The play is an entertaining satire on the music industry with plenty of laugh-out-loud jokes and intriguing insights. It asks questions about creative people, what drives them, how success affects them and why so many stars have such damaged personalities. It is very topical in its look at power relationships both in terms of gender and the risks of up-and-coming artists being exploited. Penhall makes no attempt to provide easy answers except to suggest that success and fame can be enemies to pure creativity. At the same time, the play reveals how a synergy of creative minds can produce something superior to one person’s original ide.
Ben Chaplin is perfect as charming rogue Bernard, sharply funny in his inability to show empathy for other people, whether fellow performers or ex-wives. Seána Kerslake is excellent as Cat, capturing the performer’s troubled fragility as well as her ferocious passion for music for its own sake.
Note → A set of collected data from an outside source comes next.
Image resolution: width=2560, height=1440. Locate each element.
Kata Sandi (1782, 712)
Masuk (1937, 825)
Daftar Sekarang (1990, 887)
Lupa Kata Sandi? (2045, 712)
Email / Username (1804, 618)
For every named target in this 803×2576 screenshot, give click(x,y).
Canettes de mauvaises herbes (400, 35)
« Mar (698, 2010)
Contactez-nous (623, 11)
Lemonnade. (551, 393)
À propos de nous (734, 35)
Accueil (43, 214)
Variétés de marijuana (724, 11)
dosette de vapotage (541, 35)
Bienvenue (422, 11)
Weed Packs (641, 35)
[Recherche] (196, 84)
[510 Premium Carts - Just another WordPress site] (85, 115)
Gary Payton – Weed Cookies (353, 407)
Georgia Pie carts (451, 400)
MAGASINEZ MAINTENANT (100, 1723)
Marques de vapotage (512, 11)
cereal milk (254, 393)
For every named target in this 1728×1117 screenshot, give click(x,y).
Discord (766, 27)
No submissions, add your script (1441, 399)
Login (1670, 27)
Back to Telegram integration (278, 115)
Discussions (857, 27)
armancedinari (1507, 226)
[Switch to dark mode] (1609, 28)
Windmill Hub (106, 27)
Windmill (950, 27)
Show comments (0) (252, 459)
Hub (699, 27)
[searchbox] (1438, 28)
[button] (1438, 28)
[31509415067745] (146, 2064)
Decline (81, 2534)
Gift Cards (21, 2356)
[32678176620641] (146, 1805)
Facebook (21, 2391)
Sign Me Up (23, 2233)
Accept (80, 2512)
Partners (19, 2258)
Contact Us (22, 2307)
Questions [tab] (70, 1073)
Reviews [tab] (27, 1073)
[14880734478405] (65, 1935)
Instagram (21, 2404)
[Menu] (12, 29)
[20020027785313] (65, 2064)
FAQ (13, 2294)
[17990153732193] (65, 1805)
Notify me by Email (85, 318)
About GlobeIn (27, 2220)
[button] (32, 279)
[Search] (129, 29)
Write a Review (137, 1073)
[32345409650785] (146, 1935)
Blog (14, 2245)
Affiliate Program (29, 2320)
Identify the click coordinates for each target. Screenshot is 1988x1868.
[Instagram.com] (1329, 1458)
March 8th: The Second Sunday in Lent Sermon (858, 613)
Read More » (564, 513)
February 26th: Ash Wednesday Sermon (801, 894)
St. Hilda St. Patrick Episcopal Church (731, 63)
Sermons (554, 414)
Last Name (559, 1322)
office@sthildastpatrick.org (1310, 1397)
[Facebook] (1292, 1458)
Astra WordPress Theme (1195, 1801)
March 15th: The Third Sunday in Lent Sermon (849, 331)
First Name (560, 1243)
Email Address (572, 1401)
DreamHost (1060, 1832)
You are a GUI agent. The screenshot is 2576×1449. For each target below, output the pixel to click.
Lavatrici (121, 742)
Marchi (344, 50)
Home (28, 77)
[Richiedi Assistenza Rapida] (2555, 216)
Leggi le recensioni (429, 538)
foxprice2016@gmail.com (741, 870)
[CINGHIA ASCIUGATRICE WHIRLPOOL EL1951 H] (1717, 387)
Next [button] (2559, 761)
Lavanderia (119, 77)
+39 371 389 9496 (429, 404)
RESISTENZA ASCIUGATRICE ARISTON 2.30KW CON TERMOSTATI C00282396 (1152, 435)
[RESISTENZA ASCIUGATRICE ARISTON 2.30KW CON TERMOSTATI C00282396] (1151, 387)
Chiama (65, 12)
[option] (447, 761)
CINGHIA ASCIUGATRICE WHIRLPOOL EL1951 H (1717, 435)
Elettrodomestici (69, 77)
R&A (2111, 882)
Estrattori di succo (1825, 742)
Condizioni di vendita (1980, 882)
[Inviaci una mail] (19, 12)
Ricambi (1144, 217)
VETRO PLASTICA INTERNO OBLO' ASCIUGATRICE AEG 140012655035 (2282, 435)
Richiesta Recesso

They are well supported by Jemma Redgrave and Pip Carter as psychologists whose attempts to throw light on the pair’s personalities are ultimately fruitless and unable to get to the heart of what drives such talented creatives. Even more detached from the purity of the music are the necessary evil of the entertainment lawyers, played by Kurt Egyiawan and Neil Stuk.
Pacily directed by Roger Michell, Mood Music engagingly dramatises the legal and commercial pressures on talent and creativity. It may not dig down too deeply but it highlights both the benefits and the drawbacks for any creative endeavour that seeks an audience.